--- WHAT YOU HAVE TO DO ---
Of the entries below, restate word for word only the section that runs from the line with "You are a computer-use" to the line with "Instruction: Maximize the application window", counting both ends.

--- EXERCISE INPUTS ---
§
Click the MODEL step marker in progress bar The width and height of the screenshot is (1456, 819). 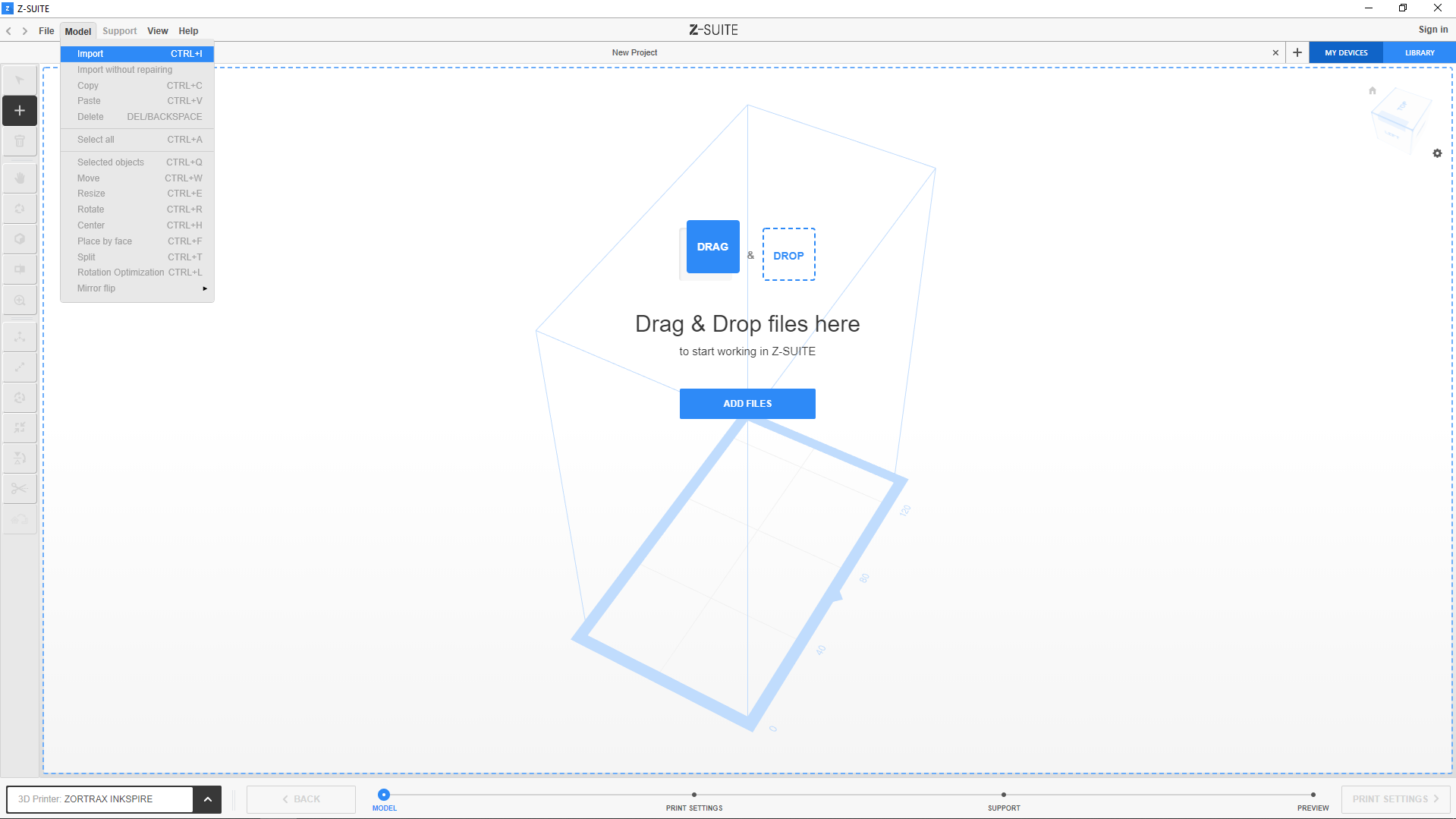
§
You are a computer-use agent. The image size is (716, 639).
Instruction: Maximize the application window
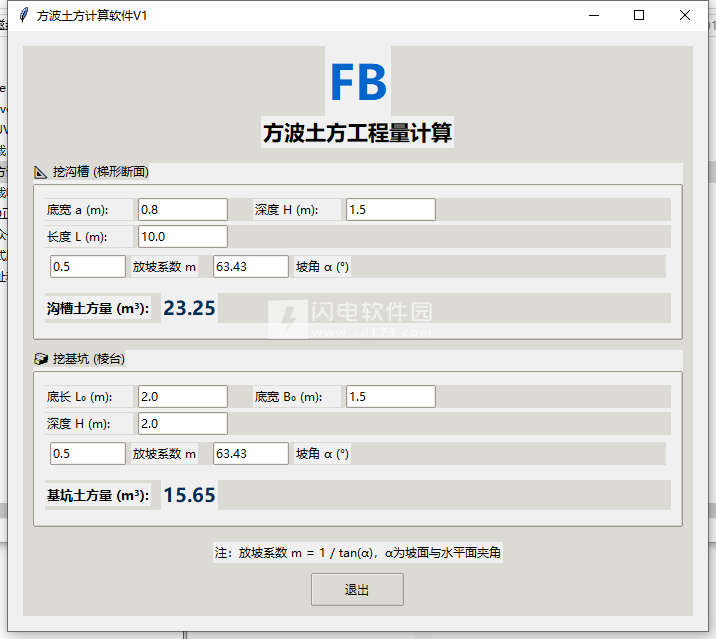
§
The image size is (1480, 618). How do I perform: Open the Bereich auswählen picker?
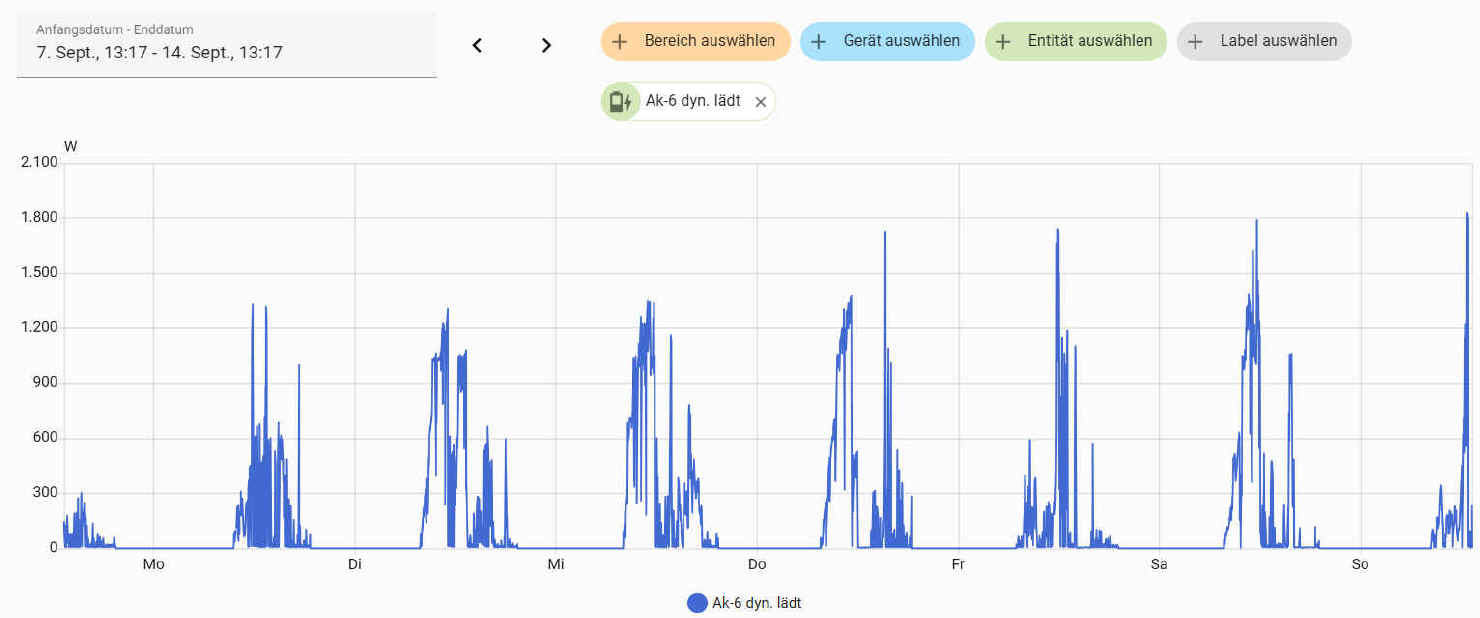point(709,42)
§
--- COMPLETED TASK ---
You are a computer-use agent. The image size is (716, 639).
Instruction: Maximize the application window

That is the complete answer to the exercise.